Melissa Reddy: “United’s financial advisers are the Raine Group – they were overseeing potential bidders for Chelsea. They have a lot of interest in the file of very wealthy people who want to invest in a football club.
“For Liverpool, they are being advised by Goldman Sachs, who helped Clearlake Capital who are part of the consortium that bought Chelsea. Both teams bringing in people so heavily involved in this process, that tells us a lot.
“The most important thing is to make sure, if they are on the market, that they end up in the right hands.”
Kieran Maguire: “We saw over 200 parties interested in Chelsea, and it was a struggling business at the time.
“Chelsea are a big club, Manchester United are a bigger club – there’s no doubt about that. So I think we’ll see interest from the United States first, a lot of private equity firms believe that football – and the Premier League, in particular – are undervalued.
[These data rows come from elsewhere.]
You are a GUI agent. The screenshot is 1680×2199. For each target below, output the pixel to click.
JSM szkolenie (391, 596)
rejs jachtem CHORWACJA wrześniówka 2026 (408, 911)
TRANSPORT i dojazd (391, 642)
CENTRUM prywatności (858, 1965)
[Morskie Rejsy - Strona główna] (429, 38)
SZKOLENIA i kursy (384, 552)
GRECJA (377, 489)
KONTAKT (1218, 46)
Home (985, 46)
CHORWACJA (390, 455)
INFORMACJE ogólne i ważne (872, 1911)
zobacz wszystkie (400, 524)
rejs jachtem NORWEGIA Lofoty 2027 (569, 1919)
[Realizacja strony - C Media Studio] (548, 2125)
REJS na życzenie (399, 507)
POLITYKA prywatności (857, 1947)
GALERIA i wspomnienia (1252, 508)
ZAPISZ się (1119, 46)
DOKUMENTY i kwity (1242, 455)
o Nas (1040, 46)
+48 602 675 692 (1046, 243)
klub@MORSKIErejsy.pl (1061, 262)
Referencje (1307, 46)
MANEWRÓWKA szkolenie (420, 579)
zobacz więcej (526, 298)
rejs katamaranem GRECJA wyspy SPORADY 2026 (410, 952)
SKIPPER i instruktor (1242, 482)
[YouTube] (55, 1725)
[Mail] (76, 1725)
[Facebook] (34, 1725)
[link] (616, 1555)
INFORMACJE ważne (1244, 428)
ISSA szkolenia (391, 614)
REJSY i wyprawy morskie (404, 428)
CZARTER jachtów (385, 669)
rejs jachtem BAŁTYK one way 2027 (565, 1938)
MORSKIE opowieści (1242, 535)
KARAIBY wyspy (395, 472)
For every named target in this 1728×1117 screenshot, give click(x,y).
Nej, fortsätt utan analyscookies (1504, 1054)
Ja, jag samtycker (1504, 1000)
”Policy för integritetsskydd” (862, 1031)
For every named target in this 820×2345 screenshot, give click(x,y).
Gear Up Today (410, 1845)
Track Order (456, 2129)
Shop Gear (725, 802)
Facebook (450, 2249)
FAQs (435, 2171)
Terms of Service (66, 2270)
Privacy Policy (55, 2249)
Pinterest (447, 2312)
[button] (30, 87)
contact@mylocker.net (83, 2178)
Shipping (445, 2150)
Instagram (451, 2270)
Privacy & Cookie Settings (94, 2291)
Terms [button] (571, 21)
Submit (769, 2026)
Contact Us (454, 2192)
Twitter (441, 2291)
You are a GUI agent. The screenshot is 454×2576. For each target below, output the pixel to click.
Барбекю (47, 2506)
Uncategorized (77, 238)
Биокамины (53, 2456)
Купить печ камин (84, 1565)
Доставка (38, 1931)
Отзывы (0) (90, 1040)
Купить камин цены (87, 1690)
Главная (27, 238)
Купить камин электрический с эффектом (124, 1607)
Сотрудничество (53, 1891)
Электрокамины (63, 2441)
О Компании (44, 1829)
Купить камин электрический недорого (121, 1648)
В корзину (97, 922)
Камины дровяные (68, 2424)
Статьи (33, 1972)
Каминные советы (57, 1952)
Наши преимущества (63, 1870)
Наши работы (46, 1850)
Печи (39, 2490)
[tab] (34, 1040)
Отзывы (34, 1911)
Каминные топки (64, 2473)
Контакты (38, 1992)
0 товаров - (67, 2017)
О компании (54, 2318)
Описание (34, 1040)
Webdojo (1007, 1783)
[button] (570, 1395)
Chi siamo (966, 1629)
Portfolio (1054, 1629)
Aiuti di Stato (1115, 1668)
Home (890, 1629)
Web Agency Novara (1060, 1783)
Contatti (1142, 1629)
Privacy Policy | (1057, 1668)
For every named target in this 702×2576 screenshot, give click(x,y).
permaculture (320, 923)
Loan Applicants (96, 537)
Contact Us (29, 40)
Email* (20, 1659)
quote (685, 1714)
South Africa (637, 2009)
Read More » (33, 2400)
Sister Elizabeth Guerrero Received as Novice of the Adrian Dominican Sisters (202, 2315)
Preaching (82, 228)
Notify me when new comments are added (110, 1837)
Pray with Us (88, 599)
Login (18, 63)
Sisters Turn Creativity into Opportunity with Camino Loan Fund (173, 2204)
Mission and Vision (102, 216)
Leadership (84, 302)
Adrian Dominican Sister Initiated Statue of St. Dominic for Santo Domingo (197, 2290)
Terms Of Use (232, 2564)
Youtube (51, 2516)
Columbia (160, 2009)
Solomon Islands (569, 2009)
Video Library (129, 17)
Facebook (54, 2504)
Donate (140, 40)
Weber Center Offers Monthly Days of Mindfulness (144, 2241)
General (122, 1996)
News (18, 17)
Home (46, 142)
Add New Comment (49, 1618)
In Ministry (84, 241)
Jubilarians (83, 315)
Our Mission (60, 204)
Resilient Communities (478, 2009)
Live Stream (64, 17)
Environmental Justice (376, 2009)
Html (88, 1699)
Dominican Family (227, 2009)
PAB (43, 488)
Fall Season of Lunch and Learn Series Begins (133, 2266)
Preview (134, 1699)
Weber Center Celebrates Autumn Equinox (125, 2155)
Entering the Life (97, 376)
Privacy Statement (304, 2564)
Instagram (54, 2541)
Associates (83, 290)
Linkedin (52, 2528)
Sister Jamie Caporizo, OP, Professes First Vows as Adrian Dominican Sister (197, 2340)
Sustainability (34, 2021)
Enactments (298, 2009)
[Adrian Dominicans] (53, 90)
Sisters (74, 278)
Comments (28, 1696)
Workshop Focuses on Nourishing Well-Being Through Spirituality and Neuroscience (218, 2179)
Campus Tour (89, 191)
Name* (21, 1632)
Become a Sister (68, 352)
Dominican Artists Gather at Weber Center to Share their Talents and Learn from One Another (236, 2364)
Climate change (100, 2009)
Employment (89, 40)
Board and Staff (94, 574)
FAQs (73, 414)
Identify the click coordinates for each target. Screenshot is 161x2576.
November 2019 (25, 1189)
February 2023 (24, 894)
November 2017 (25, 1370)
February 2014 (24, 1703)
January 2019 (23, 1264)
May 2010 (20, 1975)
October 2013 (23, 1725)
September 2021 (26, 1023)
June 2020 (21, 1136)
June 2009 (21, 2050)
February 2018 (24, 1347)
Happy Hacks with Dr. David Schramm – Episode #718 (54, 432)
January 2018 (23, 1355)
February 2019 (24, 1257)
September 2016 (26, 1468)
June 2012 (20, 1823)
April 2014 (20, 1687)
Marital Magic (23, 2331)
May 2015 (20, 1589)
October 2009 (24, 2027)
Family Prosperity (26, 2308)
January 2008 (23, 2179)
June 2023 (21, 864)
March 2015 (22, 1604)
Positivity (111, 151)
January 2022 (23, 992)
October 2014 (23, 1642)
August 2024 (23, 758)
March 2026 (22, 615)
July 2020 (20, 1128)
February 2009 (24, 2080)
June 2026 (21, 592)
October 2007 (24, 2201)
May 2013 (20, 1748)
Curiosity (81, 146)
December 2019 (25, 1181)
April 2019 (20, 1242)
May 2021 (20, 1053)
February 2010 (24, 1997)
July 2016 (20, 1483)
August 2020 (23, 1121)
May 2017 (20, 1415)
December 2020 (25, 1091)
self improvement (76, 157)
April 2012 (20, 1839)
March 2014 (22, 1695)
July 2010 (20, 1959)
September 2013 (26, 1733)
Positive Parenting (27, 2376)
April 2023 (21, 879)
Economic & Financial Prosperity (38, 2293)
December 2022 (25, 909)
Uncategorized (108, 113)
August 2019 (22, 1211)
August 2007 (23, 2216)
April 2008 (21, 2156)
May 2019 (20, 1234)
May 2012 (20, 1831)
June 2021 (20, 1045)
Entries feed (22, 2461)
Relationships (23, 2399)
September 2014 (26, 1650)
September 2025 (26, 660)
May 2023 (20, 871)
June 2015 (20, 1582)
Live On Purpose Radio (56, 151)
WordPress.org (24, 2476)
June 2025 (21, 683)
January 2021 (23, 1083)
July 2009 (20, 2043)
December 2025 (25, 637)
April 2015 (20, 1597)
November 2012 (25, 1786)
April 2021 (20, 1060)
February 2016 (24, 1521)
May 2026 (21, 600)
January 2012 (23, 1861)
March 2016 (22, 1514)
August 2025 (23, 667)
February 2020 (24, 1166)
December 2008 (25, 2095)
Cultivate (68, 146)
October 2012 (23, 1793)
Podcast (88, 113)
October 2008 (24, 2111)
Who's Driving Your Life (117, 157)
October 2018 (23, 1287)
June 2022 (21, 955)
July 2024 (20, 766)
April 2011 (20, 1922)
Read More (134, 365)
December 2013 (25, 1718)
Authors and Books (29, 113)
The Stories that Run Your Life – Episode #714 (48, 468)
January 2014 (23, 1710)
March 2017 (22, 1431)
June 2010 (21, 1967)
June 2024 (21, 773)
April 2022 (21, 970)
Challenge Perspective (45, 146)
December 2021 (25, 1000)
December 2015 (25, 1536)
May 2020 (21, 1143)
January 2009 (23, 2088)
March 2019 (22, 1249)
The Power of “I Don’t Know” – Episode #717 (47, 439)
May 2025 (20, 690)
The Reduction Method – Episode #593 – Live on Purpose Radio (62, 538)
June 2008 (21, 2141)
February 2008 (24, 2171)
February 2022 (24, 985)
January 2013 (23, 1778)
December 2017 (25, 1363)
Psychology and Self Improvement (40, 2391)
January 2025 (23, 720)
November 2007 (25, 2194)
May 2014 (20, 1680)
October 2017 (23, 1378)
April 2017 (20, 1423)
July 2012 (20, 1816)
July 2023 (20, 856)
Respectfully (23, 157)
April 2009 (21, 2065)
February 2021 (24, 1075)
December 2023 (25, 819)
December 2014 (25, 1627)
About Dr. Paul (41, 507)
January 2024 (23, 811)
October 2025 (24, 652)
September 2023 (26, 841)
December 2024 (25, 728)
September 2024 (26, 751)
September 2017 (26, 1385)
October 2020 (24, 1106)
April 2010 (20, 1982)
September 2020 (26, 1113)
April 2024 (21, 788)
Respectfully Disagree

“Secondly, if we have a successful World Cup in the Middle East, when we already have an interest in football from Abu Dhabi, Qatar and Saudi Arabia, there are other parts of the Middle East to potential investors who might decide, on the back of Qatar and the success of other Middle Eastern owners, that they might also be interested in acquiring Manchester United.”
Could Sir Jim Ratcliffe be interested?
Kieran Maguire: “Sir Jim is the richest man in the country. He’s from Manchester, he used to go to Old Trafford as a kid. In terms of creating a legacy in his home town, that would be a very romantic rapprochement of minds.
“Sir Jim is a very successful person because he knows the value of a business. He has already invested in French football and other sports as well. He won’t pay too much, but at the same time he would be interested in what the current one the owners are looking for, price-wise, and, if it’s appropriate, there’s no reason why he shouldn’t throw his hat in the ring.”